TL;DR
As a smart money tracker for prediction market copy trading, we rank Polymarket wallets by a composite score that blends risk-adjusted return (Sharpe), win-rate after edge adjustment, drawdown discipline, and rank stability across 15-minute refresh windows. Below we walk through the math, the data window, the outlier filter, and the limits of the approach. Nothing in this document is a forecast: every metric is computed from realized on-chain fills over a rolling 30-day window, and every input is reproducible from public Polygon data.
This page is the formal companion to the live leaderboard.
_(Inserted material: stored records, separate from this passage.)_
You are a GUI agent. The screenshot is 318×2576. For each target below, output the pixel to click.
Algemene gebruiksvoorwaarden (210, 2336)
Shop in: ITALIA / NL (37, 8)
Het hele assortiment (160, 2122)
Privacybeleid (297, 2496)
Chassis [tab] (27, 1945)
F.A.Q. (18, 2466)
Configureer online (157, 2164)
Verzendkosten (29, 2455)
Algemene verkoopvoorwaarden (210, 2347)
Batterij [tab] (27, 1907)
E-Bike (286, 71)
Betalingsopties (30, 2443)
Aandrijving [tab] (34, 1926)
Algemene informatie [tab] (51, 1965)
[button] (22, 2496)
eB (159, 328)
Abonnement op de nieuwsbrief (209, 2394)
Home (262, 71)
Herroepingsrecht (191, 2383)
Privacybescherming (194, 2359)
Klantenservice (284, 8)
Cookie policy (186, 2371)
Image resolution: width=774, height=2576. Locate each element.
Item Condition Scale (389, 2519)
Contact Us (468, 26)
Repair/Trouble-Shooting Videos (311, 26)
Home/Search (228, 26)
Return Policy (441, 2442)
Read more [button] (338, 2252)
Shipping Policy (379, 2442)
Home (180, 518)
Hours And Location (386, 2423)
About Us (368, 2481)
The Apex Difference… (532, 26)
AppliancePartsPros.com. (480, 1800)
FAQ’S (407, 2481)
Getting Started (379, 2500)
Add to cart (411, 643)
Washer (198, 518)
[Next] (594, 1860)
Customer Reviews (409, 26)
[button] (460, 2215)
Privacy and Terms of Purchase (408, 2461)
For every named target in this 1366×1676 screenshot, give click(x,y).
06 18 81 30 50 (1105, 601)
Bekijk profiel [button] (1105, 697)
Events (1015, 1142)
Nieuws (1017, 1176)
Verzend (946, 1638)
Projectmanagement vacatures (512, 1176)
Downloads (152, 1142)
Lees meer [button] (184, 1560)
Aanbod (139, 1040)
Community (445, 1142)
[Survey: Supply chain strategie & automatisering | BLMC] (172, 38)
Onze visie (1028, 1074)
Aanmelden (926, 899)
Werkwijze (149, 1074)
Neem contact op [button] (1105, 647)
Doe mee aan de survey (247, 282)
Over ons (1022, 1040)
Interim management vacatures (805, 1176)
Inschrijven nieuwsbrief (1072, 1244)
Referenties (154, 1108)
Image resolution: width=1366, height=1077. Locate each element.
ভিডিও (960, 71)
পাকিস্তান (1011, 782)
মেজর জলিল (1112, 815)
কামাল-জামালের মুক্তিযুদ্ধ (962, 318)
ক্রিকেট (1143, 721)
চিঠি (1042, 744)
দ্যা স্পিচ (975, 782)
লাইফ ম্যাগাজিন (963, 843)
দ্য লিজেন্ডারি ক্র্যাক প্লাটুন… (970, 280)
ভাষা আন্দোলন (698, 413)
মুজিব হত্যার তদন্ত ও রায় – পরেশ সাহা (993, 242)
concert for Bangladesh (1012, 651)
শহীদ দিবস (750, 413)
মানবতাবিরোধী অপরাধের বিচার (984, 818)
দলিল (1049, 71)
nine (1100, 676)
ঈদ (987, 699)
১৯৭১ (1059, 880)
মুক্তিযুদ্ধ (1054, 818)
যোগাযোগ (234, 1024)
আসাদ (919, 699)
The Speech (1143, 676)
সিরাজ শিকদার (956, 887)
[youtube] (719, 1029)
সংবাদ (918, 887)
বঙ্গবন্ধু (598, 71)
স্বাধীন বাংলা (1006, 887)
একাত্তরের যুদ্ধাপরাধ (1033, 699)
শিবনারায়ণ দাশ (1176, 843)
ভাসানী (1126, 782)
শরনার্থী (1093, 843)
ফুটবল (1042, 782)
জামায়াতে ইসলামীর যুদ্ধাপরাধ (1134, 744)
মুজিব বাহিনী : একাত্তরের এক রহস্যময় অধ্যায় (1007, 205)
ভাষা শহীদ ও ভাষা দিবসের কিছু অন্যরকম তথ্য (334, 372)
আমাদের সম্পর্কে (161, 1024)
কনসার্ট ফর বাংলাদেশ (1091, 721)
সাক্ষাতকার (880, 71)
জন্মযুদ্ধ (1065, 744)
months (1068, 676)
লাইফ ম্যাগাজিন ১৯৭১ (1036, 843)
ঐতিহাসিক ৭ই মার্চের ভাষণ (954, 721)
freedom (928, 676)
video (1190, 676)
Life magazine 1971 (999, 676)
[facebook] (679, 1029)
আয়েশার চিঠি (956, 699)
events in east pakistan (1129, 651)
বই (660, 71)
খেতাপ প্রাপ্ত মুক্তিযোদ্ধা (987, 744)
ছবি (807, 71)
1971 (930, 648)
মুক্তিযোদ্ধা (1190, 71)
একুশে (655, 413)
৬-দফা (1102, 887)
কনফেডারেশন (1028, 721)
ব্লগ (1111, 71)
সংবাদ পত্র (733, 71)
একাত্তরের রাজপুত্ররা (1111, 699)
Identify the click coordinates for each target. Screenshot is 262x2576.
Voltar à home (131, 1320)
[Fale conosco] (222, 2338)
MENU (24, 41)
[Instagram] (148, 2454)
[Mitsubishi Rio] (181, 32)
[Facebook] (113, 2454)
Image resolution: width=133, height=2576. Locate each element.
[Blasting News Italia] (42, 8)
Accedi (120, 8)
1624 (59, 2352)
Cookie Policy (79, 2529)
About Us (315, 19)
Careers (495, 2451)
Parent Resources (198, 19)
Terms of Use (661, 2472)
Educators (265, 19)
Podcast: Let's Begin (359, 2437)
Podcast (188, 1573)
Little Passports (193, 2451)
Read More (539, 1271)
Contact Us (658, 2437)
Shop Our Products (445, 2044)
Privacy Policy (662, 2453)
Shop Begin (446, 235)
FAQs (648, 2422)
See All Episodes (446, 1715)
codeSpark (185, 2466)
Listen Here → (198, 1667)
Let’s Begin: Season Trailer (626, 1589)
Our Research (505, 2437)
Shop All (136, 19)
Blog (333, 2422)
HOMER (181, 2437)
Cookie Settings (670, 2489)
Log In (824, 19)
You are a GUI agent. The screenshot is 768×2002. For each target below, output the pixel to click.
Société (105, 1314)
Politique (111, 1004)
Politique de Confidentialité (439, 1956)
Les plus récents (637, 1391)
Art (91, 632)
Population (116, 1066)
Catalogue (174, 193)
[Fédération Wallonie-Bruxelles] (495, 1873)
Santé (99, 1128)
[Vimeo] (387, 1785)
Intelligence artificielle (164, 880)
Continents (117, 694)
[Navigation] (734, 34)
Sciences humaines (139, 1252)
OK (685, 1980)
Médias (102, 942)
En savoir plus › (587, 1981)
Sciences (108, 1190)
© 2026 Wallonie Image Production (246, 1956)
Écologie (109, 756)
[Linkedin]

For a less formal walkthrough, see the blog post on our wallet scoring methodology; for vocabulary, see the glossary.
1. The composite score
Every wallet that meets the eligibility threshold receives a single scalar between 0 and 1 each time the leaderboard refreshes. The score is a fixed-weight linear combination of five sub-metrics, each itself bounded to the unit interval. The weights were chosen by backtesting against three years of Polymarket fills and selecting the Pareto-optimal point on the curve trading off forward Sharpe against rank stability. They are constant across categories, on purpose: regime-specific weights are easy to overfit and hard to communicate.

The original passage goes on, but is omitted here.